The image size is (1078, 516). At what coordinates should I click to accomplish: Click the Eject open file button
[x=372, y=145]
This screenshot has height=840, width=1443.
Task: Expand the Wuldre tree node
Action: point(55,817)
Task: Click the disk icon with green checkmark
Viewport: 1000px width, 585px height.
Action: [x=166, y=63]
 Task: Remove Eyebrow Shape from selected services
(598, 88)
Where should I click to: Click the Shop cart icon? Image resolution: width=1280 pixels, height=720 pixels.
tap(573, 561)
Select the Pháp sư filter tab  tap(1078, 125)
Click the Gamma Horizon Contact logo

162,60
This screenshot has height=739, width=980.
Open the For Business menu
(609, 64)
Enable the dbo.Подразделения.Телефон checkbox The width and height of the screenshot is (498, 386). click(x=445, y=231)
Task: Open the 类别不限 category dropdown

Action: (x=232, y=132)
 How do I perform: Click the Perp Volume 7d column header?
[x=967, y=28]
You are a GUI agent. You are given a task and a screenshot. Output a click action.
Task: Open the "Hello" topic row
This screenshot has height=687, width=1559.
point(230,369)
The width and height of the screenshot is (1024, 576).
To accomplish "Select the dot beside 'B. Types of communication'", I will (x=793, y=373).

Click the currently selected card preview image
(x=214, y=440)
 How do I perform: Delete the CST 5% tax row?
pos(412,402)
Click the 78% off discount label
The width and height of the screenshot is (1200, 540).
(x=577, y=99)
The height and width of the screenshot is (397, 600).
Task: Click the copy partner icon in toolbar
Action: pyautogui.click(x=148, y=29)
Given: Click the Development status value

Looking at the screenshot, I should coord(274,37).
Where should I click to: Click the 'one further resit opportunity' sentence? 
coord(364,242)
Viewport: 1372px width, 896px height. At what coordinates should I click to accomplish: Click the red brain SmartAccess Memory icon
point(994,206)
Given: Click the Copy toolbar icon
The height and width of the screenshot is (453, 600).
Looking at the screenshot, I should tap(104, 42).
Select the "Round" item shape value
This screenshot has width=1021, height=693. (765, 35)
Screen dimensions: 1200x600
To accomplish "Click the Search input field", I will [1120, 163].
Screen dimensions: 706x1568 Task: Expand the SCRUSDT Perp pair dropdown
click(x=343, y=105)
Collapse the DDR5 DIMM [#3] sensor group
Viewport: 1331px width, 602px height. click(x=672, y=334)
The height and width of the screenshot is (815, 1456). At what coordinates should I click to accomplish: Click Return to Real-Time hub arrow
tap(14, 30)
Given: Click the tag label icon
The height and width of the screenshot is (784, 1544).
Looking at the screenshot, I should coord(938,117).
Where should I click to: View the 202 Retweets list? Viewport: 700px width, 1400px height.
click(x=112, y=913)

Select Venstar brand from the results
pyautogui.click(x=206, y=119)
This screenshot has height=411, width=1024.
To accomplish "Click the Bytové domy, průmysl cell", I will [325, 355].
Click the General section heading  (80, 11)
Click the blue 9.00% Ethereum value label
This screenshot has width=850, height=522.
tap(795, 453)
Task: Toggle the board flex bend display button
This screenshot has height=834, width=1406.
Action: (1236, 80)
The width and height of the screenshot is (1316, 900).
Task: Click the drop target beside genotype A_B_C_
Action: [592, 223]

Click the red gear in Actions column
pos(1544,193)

◆ WORK TO COMPLETE
From the first line to the last, set down every record exactly as written above.

◆ SOLUTION FOR THIS PROBLEM
The image size is (1078, 516). At what coordinates should I click to accomplish: Click the Eject open file button
[x=372, y=145]
This screenshot has height=840, width=1443.
Task: Expand the Wuldre tree node
Action: point(55,817)
Task: Click the disk icon with green checkmark
Viewport: 1000px width, 585px height.
Action: [x=166, y=63]
 Task: Remove Eyebrow Shape from selected services
(598, 88)
Where should I click to: Click the Shop cart icon? Image resolution: width=1280 pixels, height=720 pixels.
tap(573, 561)
Select the Pháp sư filter tab  tap(1078, 125)
Click the Gamma Horizon Contact logo

162,60
This screenshot has height=739, width=980.
Open the For Business menu
(609, 64)
Enable the dbo.Подразделения.Телефон checkbox The width and height of the screenshot is (498, 386). click(x=445, y=231)
Task: Open the 类别不限 category dropdown

Action: (x=232, y=132)
 How do I perform: Click the Perp Volume 7d column header?
[x=967, y=28]
You are a GUI agent. You are given a task and a screenshot. Output a click action.
Task: Open the "Hello" topic row
This screenshot has height=687, width=1559.
point(230,369)
The width and height of the screenshot is (1024, 576).
To accomplish "Select the dot beside 'B. Types of communication'", I will (x=793, y=373).

Click the currently selected card preview image
(x=214, y=440)
 How do I perform: Delete the CST 5% tax row?
pos(412,402)
Click the 78% off discount label
The width and height of the screenshot is (1200, 540).
(x=577, y=99)
The height and width of the screenshot is (397, 600).
Task: Click the copy partner icon in toolbar
Action: pyautogui.click(x=148, y=29)
Given: Click the Development status value

Looking at the screenshot, I should coord(274,37).
Where should I click to: Click the 'one further resit opportunity' sentence? 
coord(364,242)
Viewport: 1372px width, 896px height. At what coordinates should I click to accomplish: Click the red brain SmartAccess Memory icon
point(994,206)
Given: Click the Copy toolbar icon
The height and width of the screenshot is (453, 600).
Looking at the screenshot, I should tap(104, 42).
Select the "Round" item shape value
This screenshot has width=1021, height=693. (765, 35)
Screen dimensions: 1200x600
To accomplish "Click the Search input field", I will [1120, 163].
Screen dimensions: 706x1568 Task: Expand the SCRUSDT Perp pair dropdown
click(x=343, y=105)
Collapse the DDR5 DIMM [#3] sensor group
Viewport: 1331px width, 602px height. click(x=672, y=334)
The height and width of the screenshot is (815, 1456). At what coordinates should I click to accomplish: Click Return to Real-Time hub arrow
tap(14, 30)
Given: Click the tag label icon
The height and width of the screenshot is (784, 1544).
Looking at the screenshot, I should coord(938,117).
Where should I click to: View the 202 Retweets list? Viewport: 700px width, 1400px height.
click(x=112, y=913)

Select Venstar brand from the results
pyautogui.click(x=206, y=119)
This screenshot has height=411, width=1024.
To accomplish "Click the Bytové domy, průmysl cell", I will [325, 355].
Click the General section heading  (80, 11)
Click the blue 9.00% Ethereum value label
This screenshot has width=850, height=522.
tap(795, 453)
Task: Toggle the board flex bend display button
This screenshot has height=834, width=1406.
Action: (1236, 80)
The width and height of the screenshot is (1316, 900).
Task: Click the drop target beside genotype A_B_C_
Action: [592, 223]

Click the red gear in Actions column
pos(1544,193)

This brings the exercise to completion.